◆ Record list
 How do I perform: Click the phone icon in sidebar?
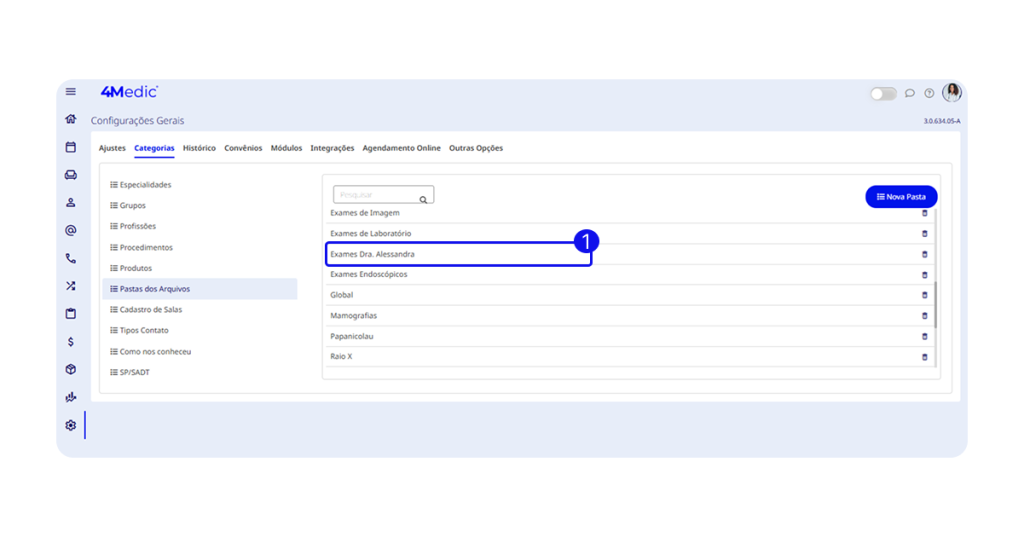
...
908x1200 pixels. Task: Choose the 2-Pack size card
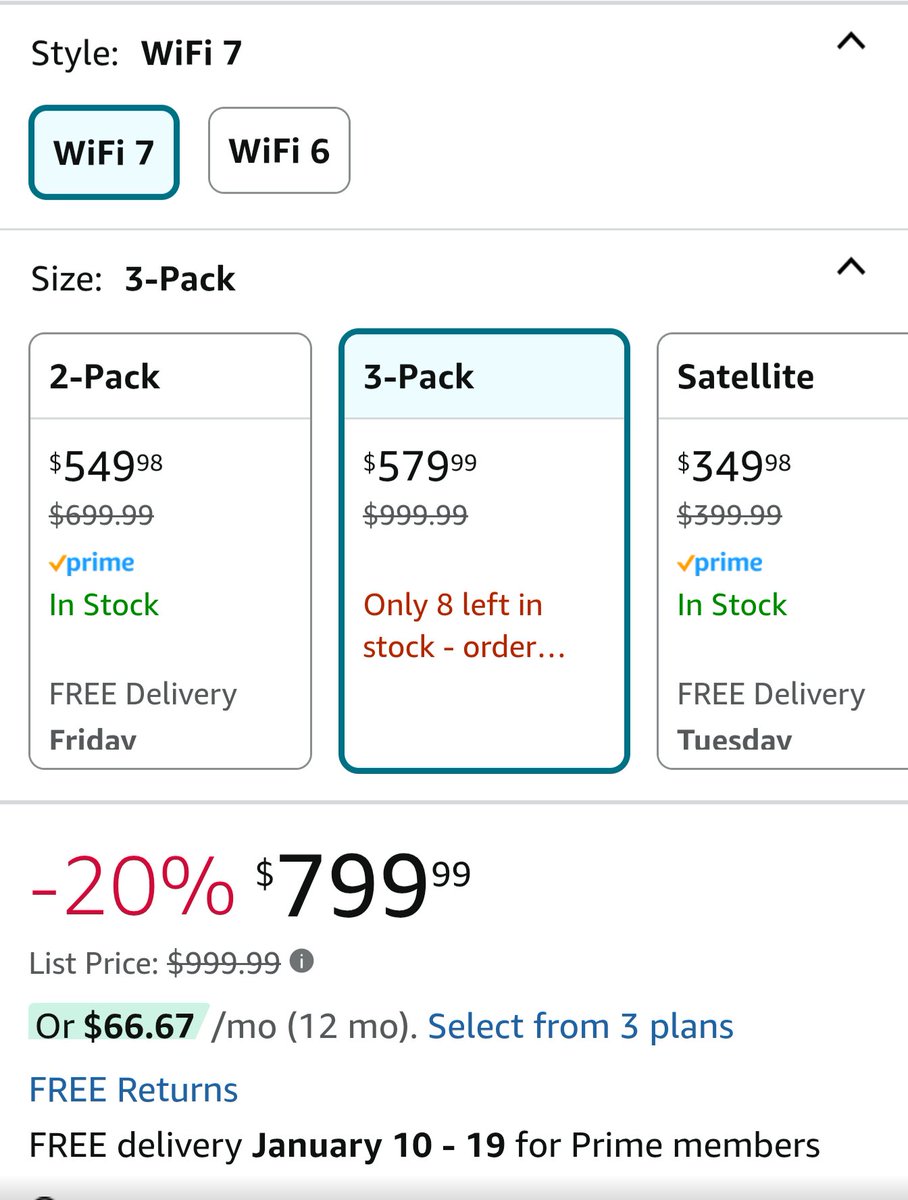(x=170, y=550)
--
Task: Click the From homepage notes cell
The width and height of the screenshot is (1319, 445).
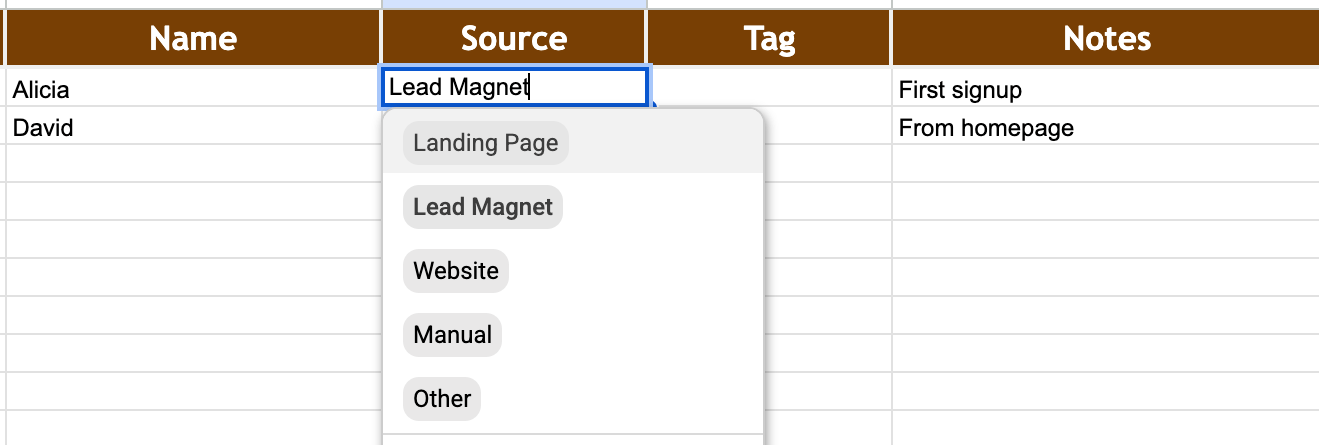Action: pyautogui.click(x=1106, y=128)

◆ Written task
Write out the items from the line with "Task: Click the From homepage notes cell" to the line with "Action: pyautogui.click(x=1106, y=128)", switching "screenshot" to "image" and changing nothing else. Leave the pictures out of your answer.

◆ Expected output
Task: Click the From homepage notes cell
The width and height of the image is (1319, 445).
Action: pyautogui.click(x=1106, y=128)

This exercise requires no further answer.